Он имел в виду тюремную камеру. Ни одно из его пророчеств не сбылось. Самовар был очень богат по тем временам: у него имелся мотоцикл, чуть ли не единственный во всем городе. Впрочем, тогда из трех наших классов часы были у двух-трех человек.
Русский язык вела у нас М. Юршева по прозвищу Вура. Русский был нашей ахиллесовой пятой, несмотря на все старания Вуры. Она была влюблена в словесность и часто тянулась за валидолом, не выдерживая нашего варварского языка…
Праздники нашего детства
Вспомните, давно ли мы все жили от праздника до праздника? Трудовые будни были праздником для нас, воскресные дни – праздником какой-нибудь отрасли или профессии, а кроме того, революционные праздники, дни рождения, юбилеи, открытия, закрытия, события, аванс, получка. Гуляй – не хочу! Было в них много от бутафорско-показушного фарса, но и много веселого, памятного.
Праздник Октября
Октябрьская демонстрация 1965 года: театрализованное представление, где перед трибуной разыгрывались сцены героической истории города, области и государства. Группы озябших студентов, одетых в матросские бушлаты, солдатские шинели и комиссарские кожанки, в перехлест опутанные пулеметными лентами и увешанные гранатами, изображали штурм Зимнего. В самый ответственный момент, перед правительственной трибуной, солдат-знаменосец дважды упал, запутавшись в размотавшейся обмотке. Папаха покатилась под трибуну, а знамя попало под "газик", закамуфлированный под броневик. Растерявшийся солдат, прыгая боком перед трибуной, отчаянно разматывал с ноги злополучную обмотку. Освободившись, он вдруг заорал, махая ею над головой: За Родину! За Сталина!

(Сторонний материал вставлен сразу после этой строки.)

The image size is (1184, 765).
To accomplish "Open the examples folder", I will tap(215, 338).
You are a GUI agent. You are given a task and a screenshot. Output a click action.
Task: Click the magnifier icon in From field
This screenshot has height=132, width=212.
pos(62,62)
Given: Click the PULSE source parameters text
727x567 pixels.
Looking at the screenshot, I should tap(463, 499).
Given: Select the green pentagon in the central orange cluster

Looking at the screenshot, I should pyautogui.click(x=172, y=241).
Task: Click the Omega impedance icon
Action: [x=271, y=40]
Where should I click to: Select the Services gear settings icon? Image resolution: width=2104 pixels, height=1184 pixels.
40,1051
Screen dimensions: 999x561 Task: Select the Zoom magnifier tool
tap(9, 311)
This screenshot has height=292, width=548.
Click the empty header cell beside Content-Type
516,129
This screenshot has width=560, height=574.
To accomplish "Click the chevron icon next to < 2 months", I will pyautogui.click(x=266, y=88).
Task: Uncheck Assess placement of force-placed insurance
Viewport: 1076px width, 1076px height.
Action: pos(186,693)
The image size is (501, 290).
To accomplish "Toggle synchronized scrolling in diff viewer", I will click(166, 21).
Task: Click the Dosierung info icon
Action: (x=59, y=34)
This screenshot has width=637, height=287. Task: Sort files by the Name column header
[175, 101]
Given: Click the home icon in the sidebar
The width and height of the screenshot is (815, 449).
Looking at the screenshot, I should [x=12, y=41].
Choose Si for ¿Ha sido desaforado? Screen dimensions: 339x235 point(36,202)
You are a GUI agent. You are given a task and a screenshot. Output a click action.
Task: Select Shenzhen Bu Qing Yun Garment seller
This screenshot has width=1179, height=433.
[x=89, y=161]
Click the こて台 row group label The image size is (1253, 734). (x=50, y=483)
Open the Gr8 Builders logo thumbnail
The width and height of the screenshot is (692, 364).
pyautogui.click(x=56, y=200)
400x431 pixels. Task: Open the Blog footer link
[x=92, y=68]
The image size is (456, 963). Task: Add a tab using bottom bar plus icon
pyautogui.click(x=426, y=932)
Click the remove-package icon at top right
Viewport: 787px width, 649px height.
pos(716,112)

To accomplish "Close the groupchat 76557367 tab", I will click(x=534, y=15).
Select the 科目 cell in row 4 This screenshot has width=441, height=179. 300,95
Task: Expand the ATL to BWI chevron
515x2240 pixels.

Студенты с криком "ура" бросились на штурм, целя штыками в ненавистных буржуев. Комиссар отряда выковыривал штыком закатившуюся под трибуну папаху, взятую напрокат в драмтеатре. Вдоль колонны, отдуваясь и тяжело дыша, семенили загримированные под партизан артисты драмтеатра Богатырев и Лисовский. Время от времени снимали папахи и утирали пот с лица. – Пьедестал не видели? – с мольбой в голосах спрашивали они демонстрантов. – Какой еще пьедестал? – Ну, машину бортовую, с партизанской землянкой и макетом "голубого моста". Мы его должны рвануть перед трибуной! – А… так этот пьедестал давно проехал… – О, ты, черт! – ругались артисты-партизаны. Демонстрация короткими перебежками вливалась на площадь, неся несметное количество портретов очередного вождя, флагов, флажков, шаров и транспарантов. Впереди каждой из колонн катили специально изготовленные тележки с красочными панно и праздничными призывами. – А где? А какой? – спрашивали, проходя мимо трибуны, демонстранты. – Да вон в центре, в шляпе! – А там все в шляпах! – Ну этот вот… ну в самом центре… Люди почему-то кричали "ура" и радостно махали флажками в сторону трибуны…
Праздник футбола
Открытие футбольного сезона в городе становилось праздником для болельщиков. Праздник начинался обычно парадом команд всех возрастов. Затем бессменный председатель облспорткомитета Борис Старовойт произносил раз и навсегда написанный спич и давал команду на подъем флага. Право первого удара по мячу в течение десятилетий предоставлялось одному и тому же человеку – преподавателю Брянского лесохозяйственного института А. В. Федосову. Марксообразный Федосов бодро вышагивал к центру и, отдав подержать судье свою трость-костыль, под аплодисменты болельщиков пинал мяч ногой. Последние годы Федосову уже было трудно самостоятельно добираться до центра поля, его сопровождали ассистенты, поддерживающие мастера после нанесения по мячу символического удара. Частенько открытие сезона жаловали отцы города и генералы, о чем восторженно сообщали народу громкоговорители. В такие дни на "правительственной" трибуне бывало многолюдно. Но и когда никого не было, милиция все равно не пускала туда обычных болельщиков, даже во время дождя…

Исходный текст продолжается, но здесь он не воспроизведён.